About this exercise – Entries follow. Give back exactly the lines starting at the one containing "Task: Create a New Pre-Consultation" and ending at the one containing "384x301 pixels.", and no other lines.

*** Provided information ***

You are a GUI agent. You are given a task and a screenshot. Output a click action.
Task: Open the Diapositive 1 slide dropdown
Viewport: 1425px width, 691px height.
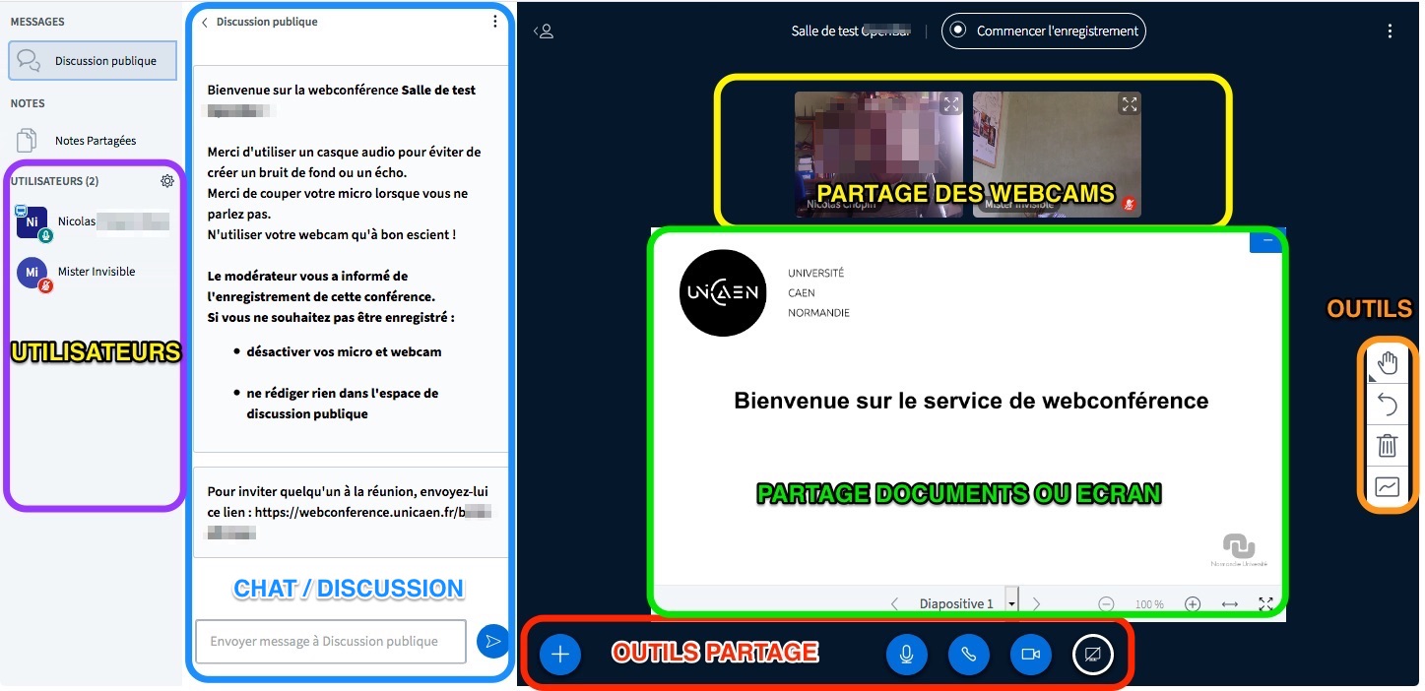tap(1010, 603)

*** End of Provided information ***
*** Provided information ***

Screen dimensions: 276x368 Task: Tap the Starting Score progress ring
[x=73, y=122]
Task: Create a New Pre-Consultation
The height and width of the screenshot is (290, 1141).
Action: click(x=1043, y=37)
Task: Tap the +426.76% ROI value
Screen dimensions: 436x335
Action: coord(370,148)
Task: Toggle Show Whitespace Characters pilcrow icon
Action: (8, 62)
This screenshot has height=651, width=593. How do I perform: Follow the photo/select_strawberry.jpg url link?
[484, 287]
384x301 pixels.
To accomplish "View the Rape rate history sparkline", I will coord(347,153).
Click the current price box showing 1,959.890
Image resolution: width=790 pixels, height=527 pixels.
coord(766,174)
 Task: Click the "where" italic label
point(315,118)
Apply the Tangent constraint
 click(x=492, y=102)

*** End of Provided information ***

Written answer –
Task: Create a New Pre-Consultation
The height and width of the screenshot is (290, 1141).
Action: click(x=1043, y=37)
Task: Tap the +426.76% ROI value
Screen dimensions: 436x335
Action: coord(370,148)
Task: Toggle Show Whitespace Characters pilcrow icon
Action: (8, 62)
This screenshot has height=651, width=593. How do I perform: Follow the photo/select_strawberry.jpg url link?
[484, 287]
384x301 pixels.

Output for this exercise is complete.